Their struggles are not just about gaining visibility in top-tier journals or ensuring that their research reaches a global audience. It goes deeper, to the intrinsic value attached to their work.

When the system inadvertently places a higher value on research from affluent backgrounds, it does not just sideline diverse voices; it questions the value of the diverse knowledge they bring to the academic table. Moreover, disciplinary disparities exacerbate the problem, with some fields facing more pronounced biases than others.

Knowledge with a price tag

This imbalance is not just a theoretical or abstract concern; its implications are palpably real. To illustrate, I recently contributed to a special issue celebrating the anniversary of a well-regarded academic journal. Ironically, despite the significance of the occasion and the journal’s standing, my paper, along with that of a colleague from another Southern nation, was not made open access because we did not pay for this.

Such instances underscore the inherent inequities in the system. A paper’s visibility, and by extension its impact, is contingent upon the ability to pay, rather than its academic merit.

What emerges is a system in which the dissemination of and access to knowledge becomes an exclusive privilege. It is commodified, distributed by and accessible only to those who have the means to pay for it.

This economic gatekeeping has repercussions that ripple through the academic community. For experienced researchers, it can mean that their ground-breaking work remains locked away, unable to reach the wider audience it deserves.

For emerging scholars, especially students still shaping their academic careers, it means limited access to global research, stunting their academic growth and limiting their exposure to diverse perspectives. In essence, the very foundation of academia – the free flow of ideas and knowledge – is compromised, depending on one’s financial position.

This financial gatekeeping, where access to knowledge is determined by the ability to pay, is emblematic of a broader and alarming shift in the academic landscape: the escalating commercialisation of academic publishing. Scientific knowledge and scholarship have come to be revered not just as assets, but as public goods that should serve the collective good beyond market dynamics and monetary valuations.

Societal progress

Their true value lies in their potential to drive societal progress, inform policy, shape culture and foster a more informed and enlightened citizenry. But in today’s academic ecosystem, the noble vision of knowledge as a public good is increasingly overshadowed by profit motives.

The founding principles of academia – to enlighten minds, educate generations and empower individuals with information – are at risk. This shift affects every stakeholder in the knowledge chain, from educators and students to policy-makers and the general public.

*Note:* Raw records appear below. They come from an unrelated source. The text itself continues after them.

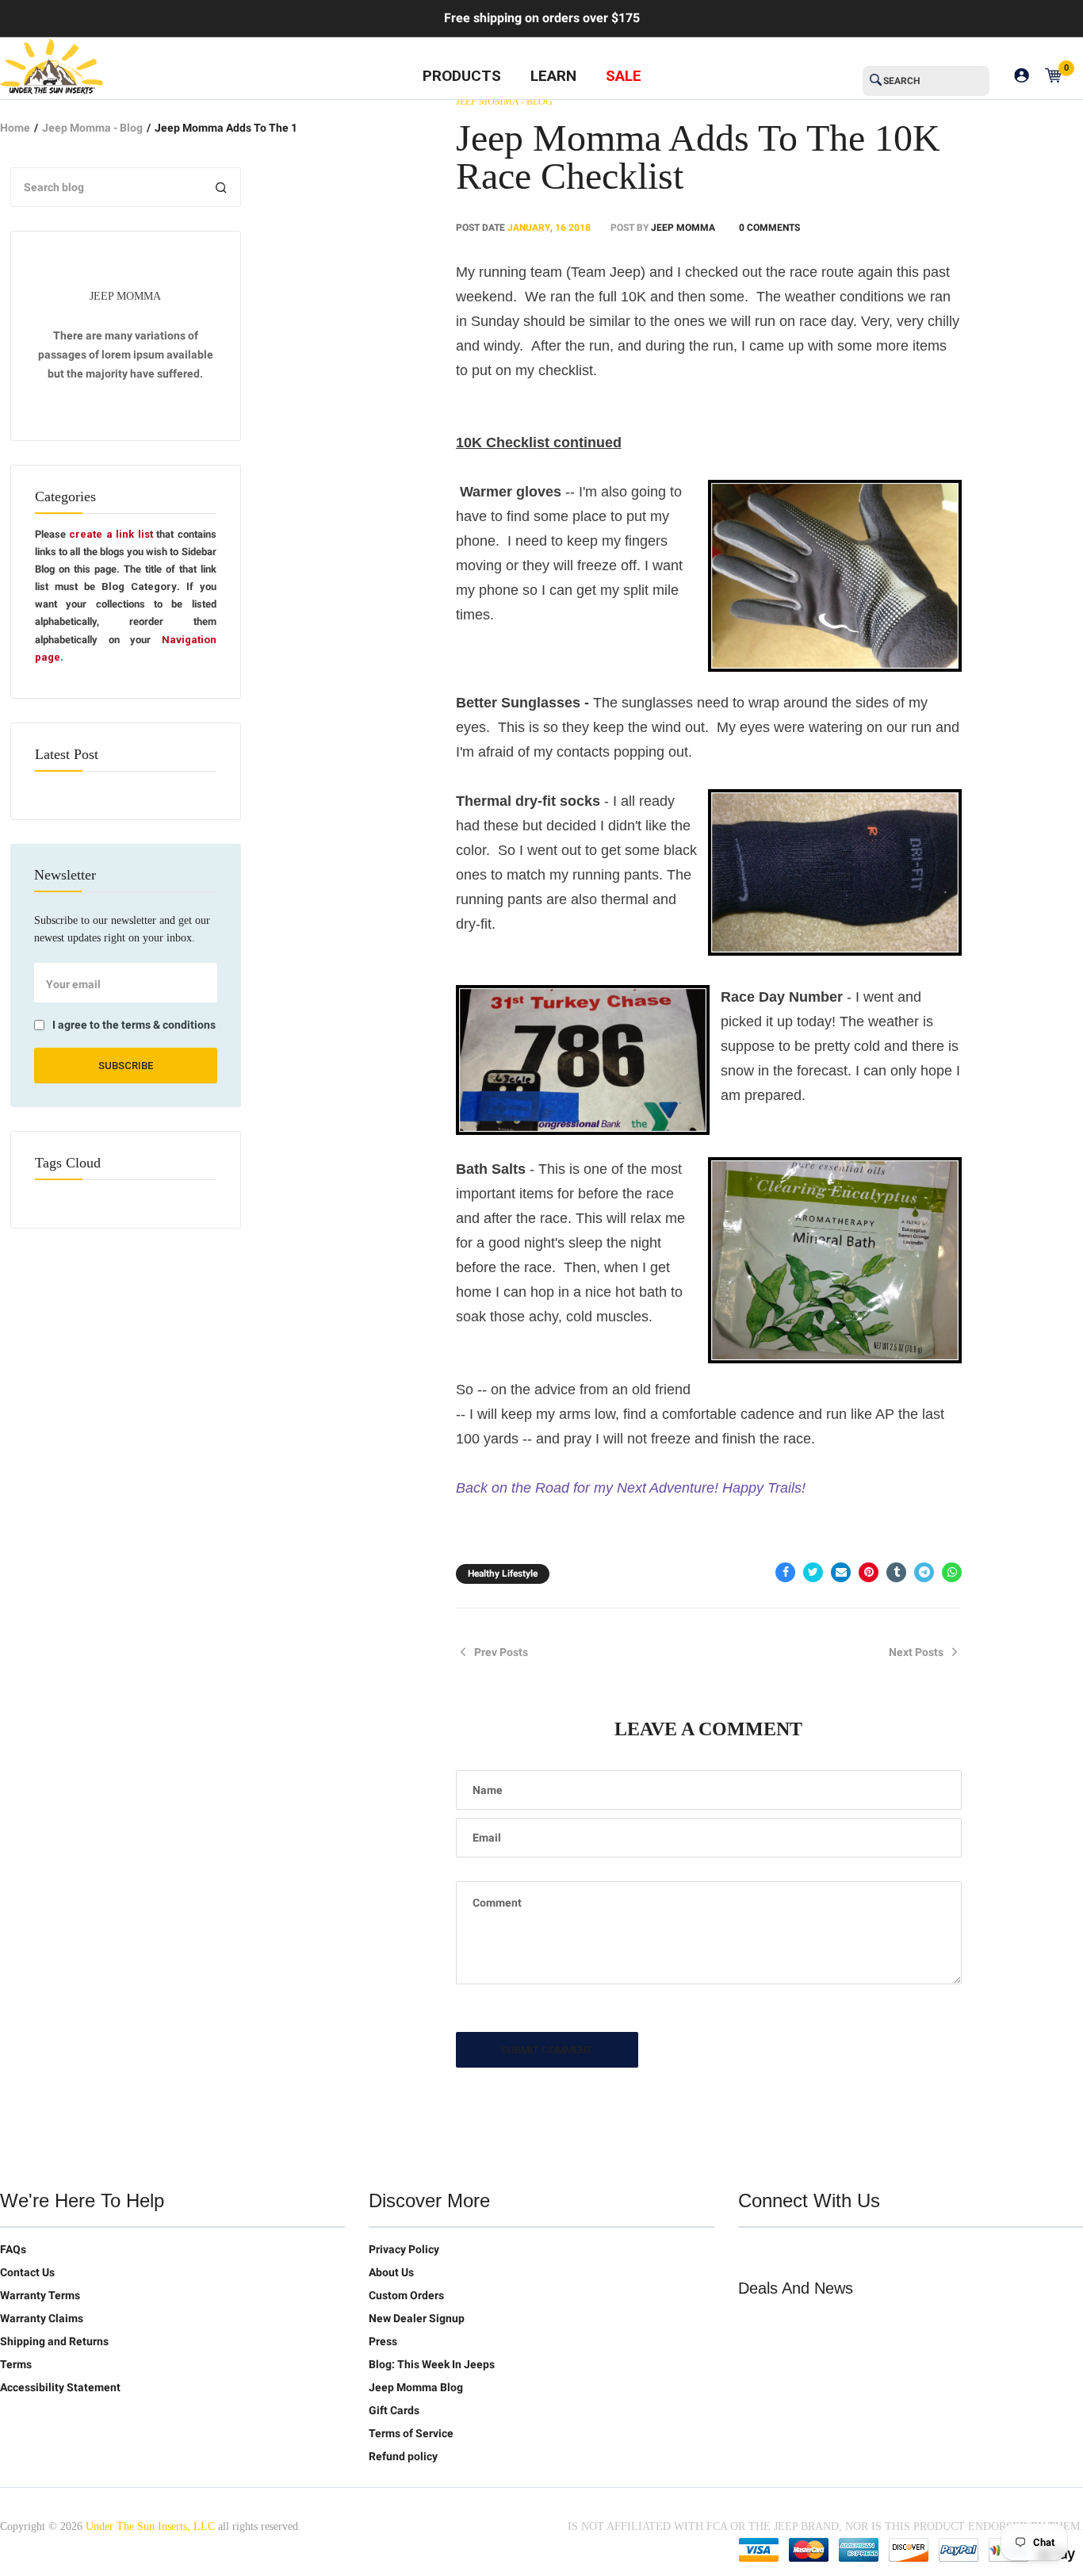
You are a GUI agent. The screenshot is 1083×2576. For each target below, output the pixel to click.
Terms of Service (411, 2433)
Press (383, 2341)
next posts (916, 1652)
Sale (623, 76)
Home (15, 127)
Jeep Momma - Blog (92, 127)
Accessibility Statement (60, 2387)
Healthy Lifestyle (503, 1573)
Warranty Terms (40, 2295)
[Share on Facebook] (785, 1572)
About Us (391, 2272)
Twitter (750, 2252)
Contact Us (27, 2272)
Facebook (784, 2252)
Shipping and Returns (54, 2341)
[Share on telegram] (924, 1572)
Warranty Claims (41, 2318)
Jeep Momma (683, 227)
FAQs (13, 2249)
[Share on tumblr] (896, 1572)
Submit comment (546, 2050)
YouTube (817, 2252)
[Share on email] (841, 1572)
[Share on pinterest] (868, 1572)
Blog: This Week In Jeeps (432, 2364)
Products (462, 76)
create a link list (110, 534)
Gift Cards (394, 2410)
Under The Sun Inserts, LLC (150, 2526)
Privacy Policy (404, 2249)
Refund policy (403, 2456)
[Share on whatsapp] (952, 1572)
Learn (553, 76)
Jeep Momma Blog (416, 2387)
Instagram (850, 2252)
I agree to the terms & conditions (134, 1024)
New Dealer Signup (417, 2318)
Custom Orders (406, 2295)
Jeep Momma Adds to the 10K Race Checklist (698, 157)
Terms (16, 2364)
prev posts (501, 1652)
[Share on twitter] (813, 1572)
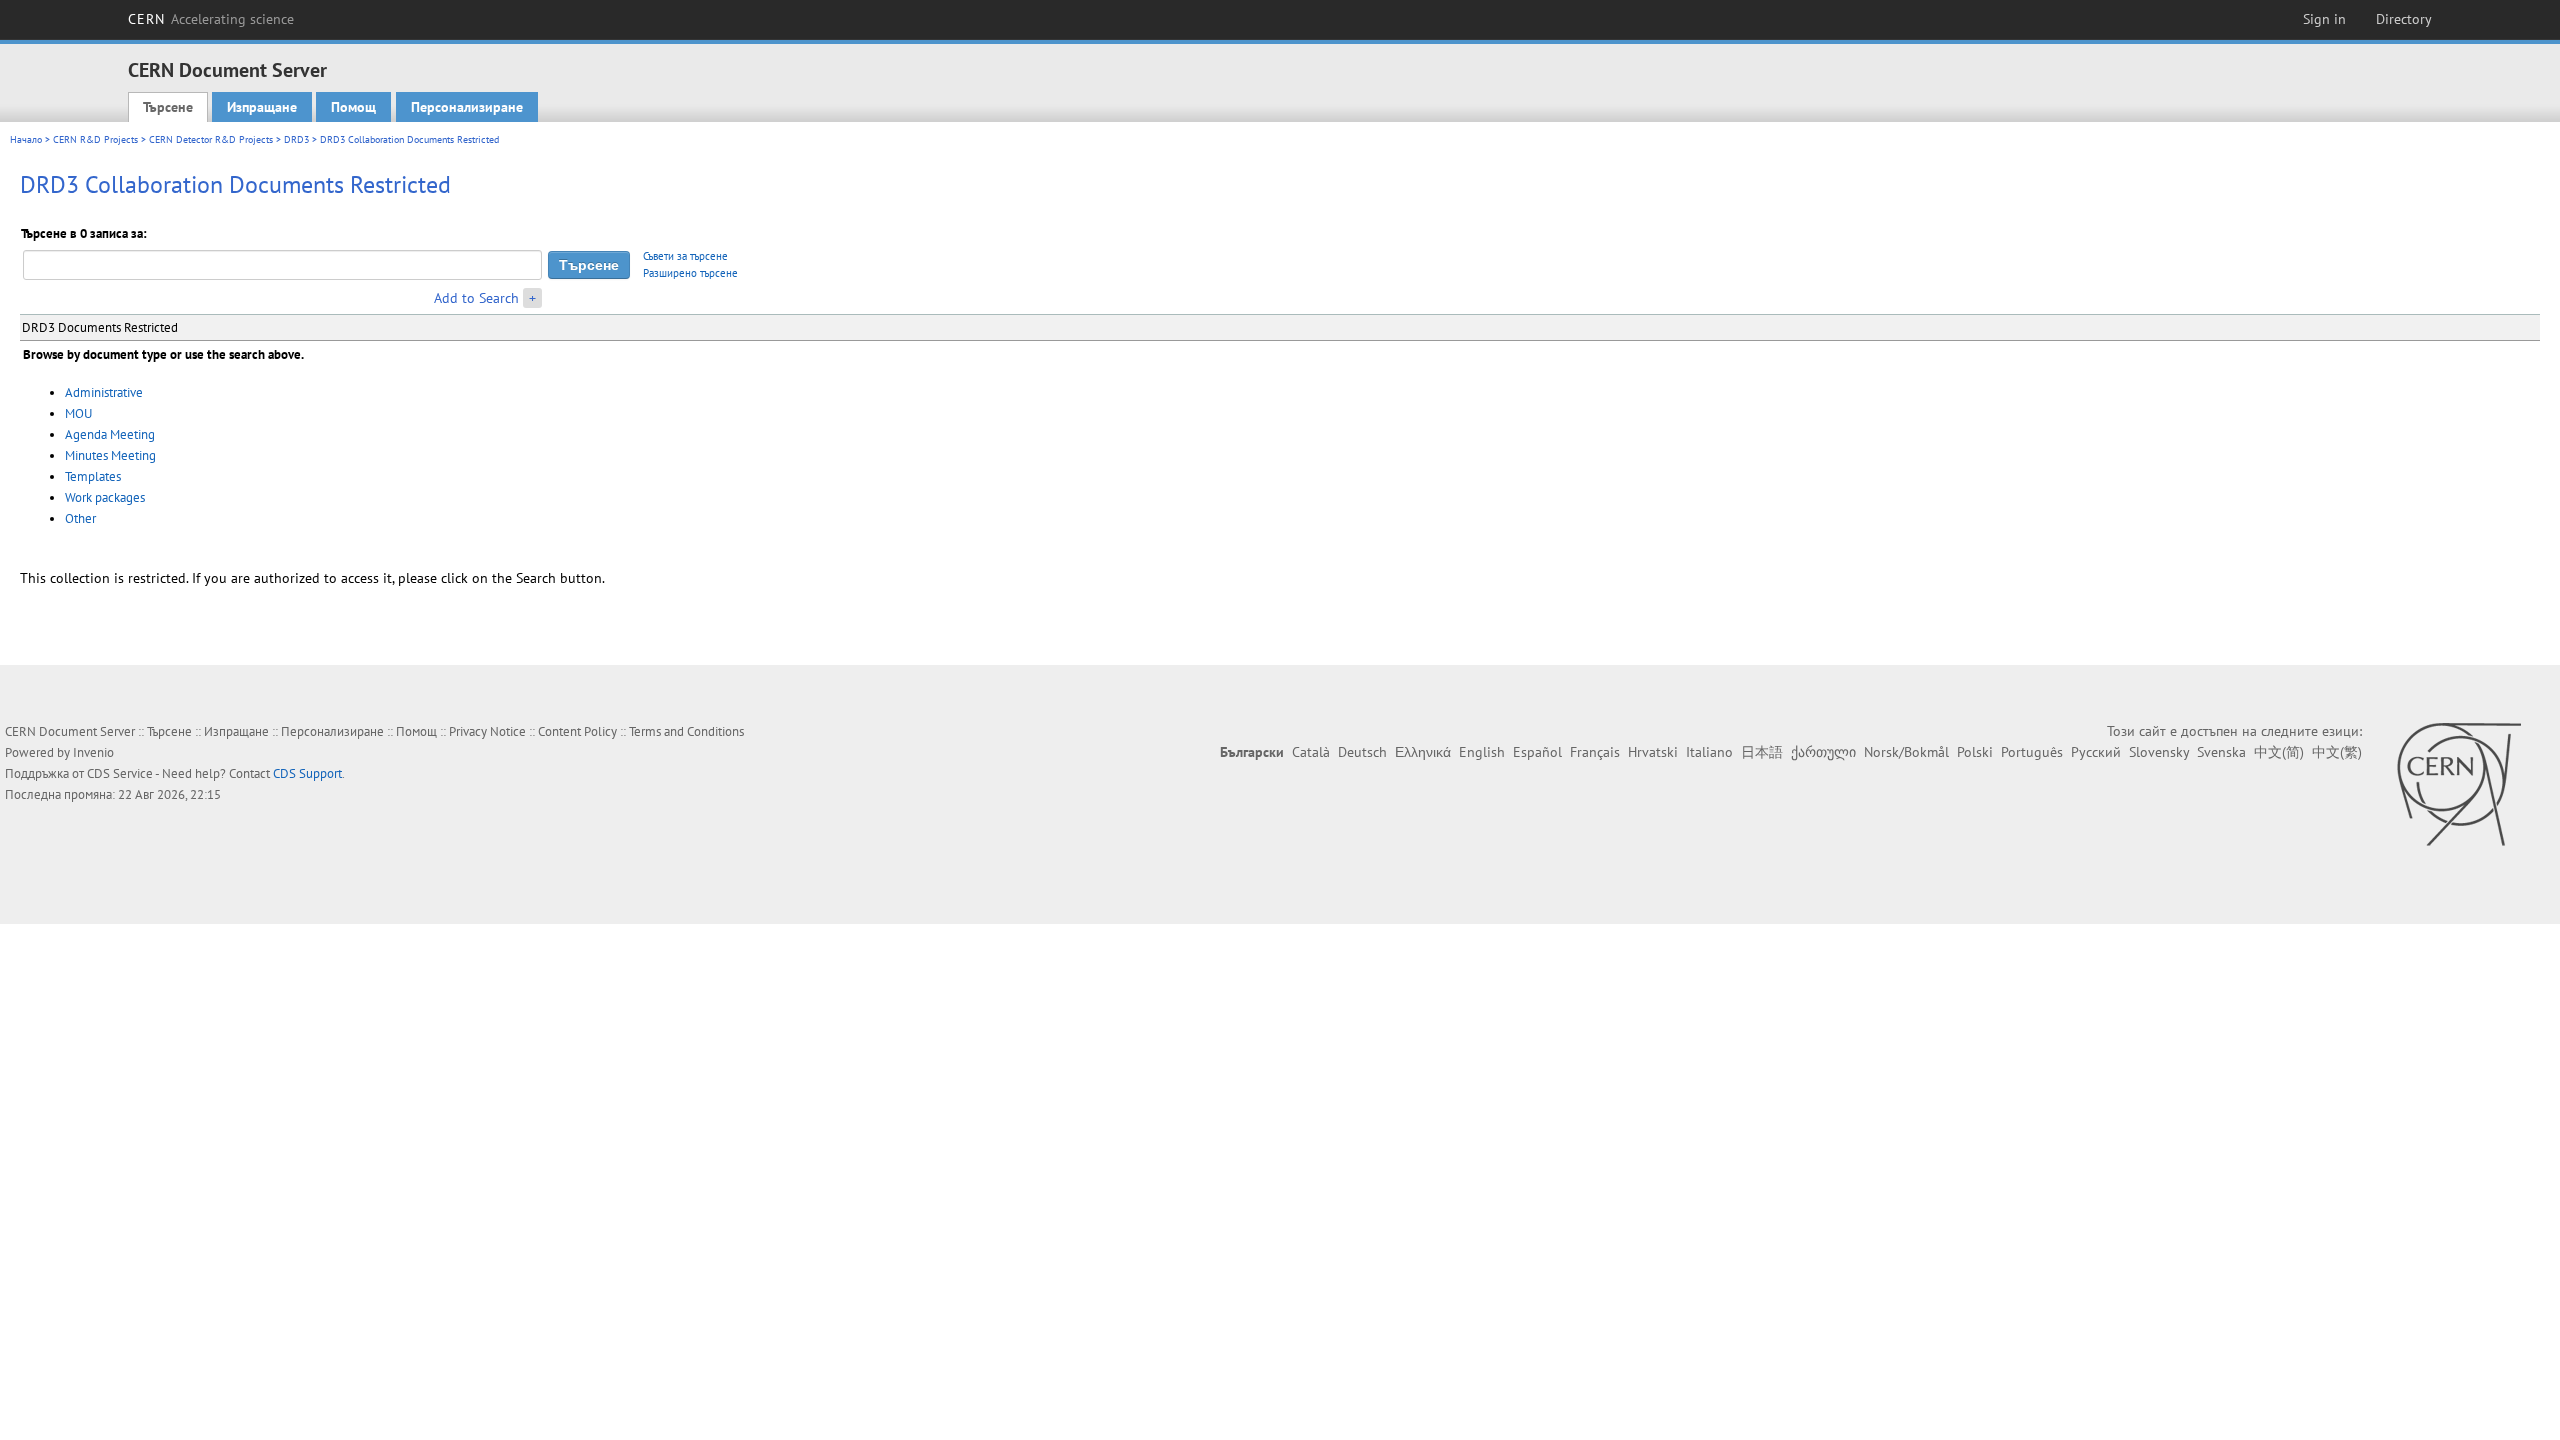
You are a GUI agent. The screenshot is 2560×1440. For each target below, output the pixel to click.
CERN (211, 19)
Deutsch (1362, 752)
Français (1595, 752)
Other (80, 518)
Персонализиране (467, 107)
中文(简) (2279, 752)
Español (1537, 752)
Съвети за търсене (685, 256)
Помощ (353, 107)
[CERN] (2458, 784)
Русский (2096, 752)
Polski (1975, 752)
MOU (78, 413)
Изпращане (262, 107)
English (1482, 752)
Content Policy (577, 731)
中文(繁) (2337, 752)
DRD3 (296, 139)
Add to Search (476, 298)
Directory (2404, 19)
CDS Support (307, 773)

When knowledge comes with a price tag, it is locked behind financial barriers and risks transforming academia from a space of intellectual inquiry and public benefit into a marketplace where one’s financial means can dictate the breadth and depth of intellectual engagement.

To truly address these concerns, it is imperative to move beyond superficial remedies to a deeper examination of entrenched systemic practices in scholarly publishing.

This is an appeal to publishers, universities and researchers to come together in unity and recommit to the fundamental mission of academia: to ensure that knowledge is disseminated fairly and widely for the collective advancement of society.

The essence of scholarly pursuit is not exclusivity, but the shared endeavour to broaden horizons and improve the world through knowledge accessible to all.

Carolina Guzmán Valenzuela is professor of higher education at Universidad de Tarapacá, Chile.